What you should do: Write out the entries verbatim, from the first line through the line containing "1251x723 pixels. click(x=1031, y=36)", with both ends included.

(Collected data)
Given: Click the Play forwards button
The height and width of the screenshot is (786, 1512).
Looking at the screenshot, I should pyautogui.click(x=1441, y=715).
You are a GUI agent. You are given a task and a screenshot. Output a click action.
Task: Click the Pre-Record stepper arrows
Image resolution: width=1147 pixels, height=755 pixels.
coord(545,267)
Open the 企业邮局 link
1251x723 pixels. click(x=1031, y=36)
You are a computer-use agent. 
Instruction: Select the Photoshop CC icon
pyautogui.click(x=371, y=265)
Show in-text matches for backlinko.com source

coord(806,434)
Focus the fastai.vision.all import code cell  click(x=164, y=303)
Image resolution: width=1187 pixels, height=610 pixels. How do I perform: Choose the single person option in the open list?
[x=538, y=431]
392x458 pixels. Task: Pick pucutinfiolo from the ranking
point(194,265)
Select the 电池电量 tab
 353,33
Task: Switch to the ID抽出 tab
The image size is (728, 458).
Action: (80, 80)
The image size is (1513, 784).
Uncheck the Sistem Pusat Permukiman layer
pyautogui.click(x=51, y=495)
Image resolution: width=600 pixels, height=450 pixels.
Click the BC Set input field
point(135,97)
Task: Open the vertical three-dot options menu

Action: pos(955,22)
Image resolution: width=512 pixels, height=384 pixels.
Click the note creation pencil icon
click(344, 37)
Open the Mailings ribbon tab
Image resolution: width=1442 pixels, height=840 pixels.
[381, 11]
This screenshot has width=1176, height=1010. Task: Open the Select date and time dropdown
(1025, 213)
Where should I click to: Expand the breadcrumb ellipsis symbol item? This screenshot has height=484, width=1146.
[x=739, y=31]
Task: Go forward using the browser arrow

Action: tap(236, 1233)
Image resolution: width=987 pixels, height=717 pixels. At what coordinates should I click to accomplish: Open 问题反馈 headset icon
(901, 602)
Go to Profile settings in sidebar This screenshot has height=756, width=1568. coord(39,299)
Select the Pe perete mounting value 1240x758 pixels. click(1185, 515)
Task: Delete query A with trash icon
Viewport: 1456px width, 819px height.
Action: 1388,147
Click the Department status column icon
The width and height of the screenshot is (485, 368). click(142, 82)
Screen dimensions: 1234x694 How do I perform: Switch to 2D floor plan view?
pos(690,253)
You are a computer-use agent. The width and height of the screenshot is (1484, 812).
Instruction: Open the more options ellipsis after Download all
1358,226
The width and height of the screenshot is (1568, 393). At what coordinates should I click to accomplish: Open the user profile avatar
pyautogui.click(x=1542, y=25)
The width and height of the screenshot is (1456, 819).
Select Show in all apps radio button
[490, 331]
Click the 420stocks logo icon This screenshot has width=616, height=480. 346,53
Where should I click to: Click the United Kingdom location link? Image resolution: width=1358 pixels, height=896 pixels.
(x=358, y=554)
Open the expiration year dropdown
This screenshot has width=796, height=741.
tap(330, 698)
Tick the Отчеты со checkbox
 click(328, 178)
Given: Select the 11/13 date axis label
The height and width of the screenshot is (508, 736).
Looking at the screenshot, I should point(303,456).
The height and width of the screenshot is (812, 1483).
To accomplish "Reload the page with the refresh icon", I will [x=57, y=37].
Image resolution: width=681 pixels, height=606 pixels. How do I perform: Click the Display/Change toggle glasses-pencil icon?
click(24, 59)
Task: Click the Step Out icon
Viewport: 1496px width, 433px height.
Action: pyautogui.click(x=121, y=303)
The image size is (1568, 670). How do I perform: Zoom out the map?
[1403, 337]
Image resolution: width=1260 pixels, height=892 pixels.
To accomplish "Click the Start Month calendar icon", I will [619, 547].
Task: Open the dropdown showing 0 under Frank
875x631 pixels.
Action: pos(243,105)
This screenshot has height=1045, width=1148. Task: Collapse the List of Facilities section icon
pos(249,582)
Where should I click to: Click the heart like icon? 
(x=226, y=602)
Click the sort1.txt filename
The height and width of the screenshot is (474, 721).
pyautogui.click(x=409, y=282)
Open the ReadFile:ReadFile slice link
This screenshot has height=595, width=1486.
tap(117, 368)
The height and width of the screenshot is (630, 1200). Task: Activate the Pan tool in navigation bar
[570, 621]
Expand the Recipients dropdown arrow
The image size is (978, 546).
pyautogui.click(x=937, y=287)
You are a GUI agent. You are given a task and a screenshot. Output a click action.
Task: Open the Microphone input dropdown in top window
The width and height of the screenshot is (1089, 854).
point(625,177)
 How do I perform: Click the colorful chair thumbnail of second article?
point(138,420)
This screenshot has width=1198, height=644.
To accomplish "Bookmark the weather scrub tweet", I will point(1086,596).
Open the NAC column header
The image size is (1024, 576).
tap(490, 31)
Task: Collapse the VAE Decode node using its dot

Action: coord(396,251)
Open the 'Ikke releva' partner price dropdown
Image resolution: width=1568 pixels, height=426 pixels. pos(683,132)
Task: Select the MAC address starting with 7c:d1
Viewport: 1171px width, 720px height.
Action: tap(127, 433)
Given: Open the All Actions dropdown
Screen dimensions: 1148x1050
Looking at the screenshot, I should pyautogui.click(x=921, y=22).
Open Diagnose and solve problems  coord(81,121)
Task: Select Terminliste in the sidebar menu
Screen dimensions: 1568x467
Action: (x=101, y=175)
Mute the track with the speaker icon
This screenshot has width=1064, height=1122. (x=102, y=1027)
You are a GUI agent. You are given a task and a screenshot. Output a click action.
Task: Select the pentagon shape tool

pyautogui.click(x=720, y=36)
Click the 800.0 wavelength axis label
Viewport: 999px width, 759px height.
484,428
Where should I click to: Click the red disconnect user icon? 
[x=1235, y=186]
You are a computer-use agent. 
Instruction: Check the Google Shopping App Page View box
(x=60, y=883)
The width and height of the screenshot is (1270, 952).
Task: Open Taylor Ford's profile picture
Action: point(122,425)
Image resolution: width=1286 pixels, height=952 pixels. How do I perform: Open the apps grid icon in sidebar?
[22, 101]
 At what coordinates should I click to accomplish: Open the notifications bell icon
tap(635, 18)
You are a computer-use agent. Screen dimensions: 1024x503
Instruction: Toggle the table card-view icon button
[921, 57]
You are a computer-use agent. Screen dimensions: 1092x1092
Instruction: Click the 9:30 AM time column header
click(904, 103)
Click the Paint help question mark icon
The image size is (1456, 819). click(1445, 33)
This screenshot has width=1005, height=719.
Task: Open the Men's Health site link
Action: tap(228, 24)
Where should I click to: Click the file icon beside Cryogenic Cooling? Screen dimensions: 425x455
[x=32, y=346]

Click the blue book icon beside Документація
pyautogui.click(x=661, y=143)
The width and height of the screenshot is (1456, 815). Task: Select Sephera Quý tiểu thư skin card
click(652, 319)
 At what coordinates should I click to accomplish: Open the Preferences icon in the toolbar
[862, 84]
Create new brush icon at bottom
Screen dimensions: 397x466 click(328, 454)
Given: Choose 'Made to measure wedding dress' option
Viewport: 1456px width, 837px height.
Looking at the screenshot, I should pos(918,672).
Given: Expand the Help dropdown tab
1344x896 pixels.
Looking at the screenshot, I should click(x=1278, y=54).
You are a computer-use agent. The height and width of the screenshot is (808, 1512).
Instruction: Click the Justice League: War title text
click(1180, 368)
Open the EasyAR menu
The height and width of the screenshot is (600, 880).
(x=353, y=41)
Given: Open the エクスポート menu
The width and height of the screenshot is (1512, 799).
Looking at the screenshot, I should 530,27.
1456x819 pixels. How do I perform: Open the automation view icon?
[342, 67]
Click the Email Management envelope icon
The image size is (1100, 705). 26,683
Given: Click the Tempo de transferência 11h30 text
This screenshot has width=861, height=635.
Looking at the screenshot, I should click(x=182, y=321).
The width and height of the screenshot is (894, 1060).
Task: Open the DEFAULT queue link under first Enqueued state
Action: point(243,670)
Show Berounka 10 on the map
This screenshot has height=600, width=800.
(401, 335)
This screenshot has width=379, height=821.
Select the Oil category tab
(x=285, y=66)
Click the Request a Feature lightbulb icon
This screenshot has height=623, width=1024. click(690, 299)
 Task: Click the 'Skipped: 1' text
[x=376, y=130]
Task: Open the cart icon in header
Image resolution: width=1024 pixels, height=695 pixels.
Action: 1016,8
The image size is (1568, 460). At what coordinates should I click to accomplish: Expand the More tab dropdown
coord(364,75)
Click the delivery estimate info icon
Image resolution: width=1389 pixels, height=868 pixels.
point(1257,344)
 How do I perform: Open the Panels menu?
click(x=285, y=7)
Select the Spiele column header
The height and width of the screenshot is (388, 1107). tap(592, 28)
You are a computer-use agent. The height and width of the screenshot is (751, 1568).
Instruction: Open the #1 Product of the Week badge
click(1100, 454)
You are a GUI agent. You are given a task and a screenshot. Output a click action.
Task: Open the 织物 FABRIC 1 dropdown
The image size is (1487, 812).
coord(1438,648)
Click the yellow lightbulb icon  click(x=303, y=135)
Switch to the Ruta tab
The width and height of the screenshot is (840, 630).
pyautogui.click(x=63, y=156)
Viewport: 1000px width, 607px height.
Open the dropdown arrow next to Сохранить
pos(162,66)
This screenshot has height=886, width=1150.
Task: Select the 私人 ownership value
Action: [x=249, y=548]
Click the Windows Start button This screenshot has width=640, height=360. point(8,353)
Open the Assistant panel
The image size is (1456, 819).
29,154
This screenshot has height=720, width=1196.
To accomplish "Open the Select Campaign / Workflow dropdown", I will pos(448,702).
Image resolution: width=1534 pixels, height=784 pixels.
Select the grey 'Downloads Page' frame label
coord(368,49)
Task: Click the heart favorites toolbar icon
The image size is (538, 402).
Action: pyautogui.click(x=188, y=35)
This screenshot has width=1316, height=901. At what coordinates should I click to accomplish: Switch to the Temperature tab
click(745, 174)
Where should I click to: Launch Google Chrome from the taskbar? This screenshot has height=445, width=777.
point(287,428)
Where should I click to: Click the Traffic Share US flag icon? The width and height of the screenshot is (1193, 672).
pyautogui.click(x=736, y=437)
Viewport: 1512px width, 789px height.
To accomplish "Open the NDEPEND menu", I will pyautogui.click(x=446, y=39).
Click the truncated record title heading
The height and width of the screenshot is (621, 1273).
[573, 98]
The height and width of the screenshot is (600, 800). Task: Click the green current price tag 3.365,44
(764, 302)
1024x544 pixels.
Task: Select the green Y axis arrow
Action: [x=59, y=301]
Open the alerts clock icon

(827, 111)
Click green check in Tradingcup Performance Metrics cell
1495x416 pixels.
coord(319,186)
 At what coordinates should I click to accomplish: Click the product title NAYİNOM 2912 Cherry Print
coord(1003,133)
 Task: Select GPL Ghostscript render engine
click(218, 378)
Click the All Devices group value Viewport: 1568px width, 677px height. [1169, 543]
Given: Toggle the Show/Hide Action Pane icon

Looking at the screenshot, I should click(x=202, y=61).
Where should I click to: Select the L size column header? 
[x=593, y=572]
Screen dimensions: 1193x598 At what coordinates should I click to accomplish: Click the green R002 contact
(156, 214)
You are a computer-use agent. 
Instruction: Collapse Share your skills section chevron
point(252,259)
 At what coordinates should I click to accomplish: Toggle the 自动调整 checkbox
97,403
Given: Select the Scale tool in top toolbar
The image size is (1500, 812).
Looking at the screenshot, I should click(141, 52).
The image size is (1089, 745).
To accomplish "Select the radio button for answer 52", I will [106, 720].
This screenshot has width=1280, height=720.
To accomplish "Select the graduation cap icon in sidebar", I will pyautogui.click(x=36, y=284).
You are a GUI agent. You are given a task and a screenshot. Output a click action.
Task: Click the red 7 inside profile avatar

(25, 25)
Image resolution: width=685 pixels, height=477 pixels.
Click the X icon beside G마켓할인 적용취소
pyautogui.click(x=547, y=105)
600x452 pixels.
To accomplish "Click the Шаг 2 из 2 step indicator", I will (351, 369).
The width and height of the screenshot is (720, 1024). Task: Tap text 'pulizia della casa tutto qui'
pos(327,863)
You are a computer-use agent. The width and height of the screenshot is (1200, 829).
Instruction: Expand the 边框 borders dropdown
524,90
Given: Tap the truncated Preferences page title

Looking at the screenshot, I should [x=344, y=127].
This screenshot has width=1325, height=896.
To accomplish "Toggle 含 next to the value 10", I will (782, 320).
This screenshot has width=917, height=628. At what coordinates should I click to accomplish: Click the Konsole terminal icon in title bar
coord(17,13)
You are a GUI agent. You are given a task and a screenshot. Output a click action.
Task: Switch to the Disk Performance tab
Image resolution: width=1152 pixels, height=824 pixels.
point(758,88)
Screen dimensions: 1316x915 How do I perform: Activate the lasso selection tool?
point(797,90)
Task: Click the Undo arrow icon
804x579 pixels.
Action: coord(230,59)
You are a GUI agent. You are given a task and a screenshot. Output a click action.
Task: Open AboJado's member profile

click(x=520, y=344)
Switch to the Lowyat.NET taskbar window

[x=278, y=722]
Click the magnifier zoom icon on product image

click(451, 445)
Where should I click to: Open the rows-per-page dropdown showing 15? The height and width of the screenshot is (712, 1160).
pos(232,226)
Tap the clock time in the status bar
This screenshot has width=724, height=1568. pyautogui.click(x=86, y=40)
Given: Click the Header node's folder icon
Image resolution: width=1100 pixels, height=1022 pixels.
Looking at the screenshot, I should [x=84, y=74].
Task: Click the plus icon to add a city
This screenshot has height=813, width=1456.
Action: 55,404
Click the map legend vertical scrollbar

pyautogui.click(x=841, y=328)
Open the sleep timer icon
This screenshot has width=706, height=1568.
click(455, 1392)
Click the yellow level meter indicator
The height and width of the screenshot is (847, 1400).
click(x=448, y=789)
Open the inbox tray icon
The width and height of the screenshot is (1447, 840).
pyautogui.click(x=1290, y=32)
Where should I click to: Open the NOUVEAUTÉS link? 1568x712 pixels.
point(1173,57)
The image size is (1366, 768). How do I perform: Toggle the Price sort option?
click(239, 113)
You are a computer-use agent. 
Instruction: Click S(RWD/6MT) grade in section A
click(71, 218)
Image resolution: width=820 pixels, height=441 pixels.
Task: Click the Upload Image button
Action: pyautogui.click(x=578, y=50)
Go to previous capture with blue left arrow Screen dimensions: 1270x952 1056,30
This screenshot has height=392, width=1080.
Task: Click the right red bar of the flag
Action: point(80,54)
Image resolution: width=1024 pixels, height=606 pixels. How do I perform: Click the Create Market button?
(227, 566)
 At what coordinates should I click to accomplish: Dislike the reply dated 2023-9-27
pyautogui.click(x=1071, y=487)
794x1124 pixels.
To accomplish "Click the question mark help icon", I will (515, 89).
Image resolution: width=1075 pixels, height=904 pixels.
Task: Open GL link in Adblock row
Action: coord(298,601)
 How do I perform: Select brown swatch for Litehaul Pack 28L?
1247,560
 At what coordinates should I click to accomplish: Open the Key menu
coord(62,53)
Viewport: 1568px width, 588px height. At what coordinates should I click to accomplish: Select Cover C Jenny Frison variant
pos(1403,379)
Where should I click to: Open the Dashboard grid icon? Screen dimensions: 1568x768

Task response:
Given: Click the Play forwards button
The height and width of the screenshot is (786, 1512).
Looking at the screenshot, I should pyautogui.click(x=1441, y=715).
You are a GUI agent. You are given a task and a screenshot. Output a click action.
Task: Click the Pre-Record stepper arrows
Image resolution: width=1147 pixels, height=755 pixels.
coord(545,267)
Open the 企业邮局 link
1251x723 pixels. click(x=1031, y=36)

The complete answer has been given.